I went to the Skoll World Forum last week looking for billionaires.
Not that I expected to run into flesh-and-blood specimens — Oxford is lovely, but apparently lacks the charms of Davos or Sun Valley — but I was curious if the world’s wealthiest would show up in the discussions.
Billionaires, after all, accounted for “almost 38%” of global giving in 2022, according to Wealth-X, a percentage that has likely risen since. More recent data shows that about half of America’s richest 25 foundations are backed by living billionaires, by my count, even though many of the biggest donors do not have foundations. And if my conversations with dozens of nonprofits over the years are any guide, most fundraisers are doing everything they can to get their foot in the door with the ultra-rich.
Heck, all one had to do to be reminded of near-ubiquitous billionaire influence was wander around the Skoll World Forum reading signs and nametags. The conference’s main site is a business school named for Wafic Saïd (estimated wealth $1.6 billion, according to the Saudi Times). Go to an off-site session and you might pass a humanities center named for Stephen Schwarzman ($40 billion, according to Forbes). Then there’s all the philanthropic reps that show up on behalf of folks like George Soros ($7.5 billion), Christopher Hohn ($12 billion), and Laurene Powell Jobs ($14 billion). The whole event is, of course, named for Jeff Skoll ($5.3 billion).
Yet throughout the week I was struck by the fleeting nature of every reference I heard to that reality. Here and there, people — mostly moderators — mentioned inequality, capital or even billions of dollars flowing into the sector. But the conversation always seemed to quickly move on.
Granted, it’s possible that I missed these conversations, despite searching the agenda for them. But what seemed telling was that session after session in my itinerary ended up in deep analysis of other important topics, particularly artificial intelligence or USAID fallout, but only ever glancingly touched upon billionaires (who, incidentally, are not uninvolved in USAID’s demise or AI’s future).
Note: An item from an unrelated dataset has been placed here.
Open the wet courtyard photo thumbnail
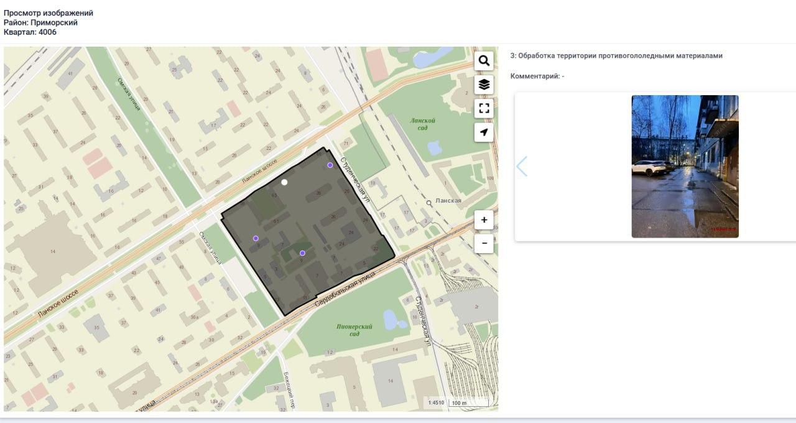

One of the only direct references I heard to this topic from the main stage — which across two plenaries featured about a dozen speakers — was by comedian Trevor Noah. He was discussing artificial intelligence with Noubar Afeyan ($1.9 billion, according to Forbes), cofounder and chairman of Moderna and cofounder of the Aurora Humanitarian Initiative.
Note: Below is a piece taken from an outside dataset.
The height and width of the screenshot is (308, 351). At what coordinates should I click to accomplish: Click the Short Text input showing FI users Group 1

“Is it going to exacerbate the wealth gap? Is it going to make things worse, and the richest of the rich just continue to become richer?” Noah asked. “Or does it become this superpower that enables a small farmholder in Kenya to maximize his crop?”
“I do think it’s going to empower the masses,” Afeyan said. “But I’m paranoid to the extent that some people will try to hog all that capability and limit its distribution.”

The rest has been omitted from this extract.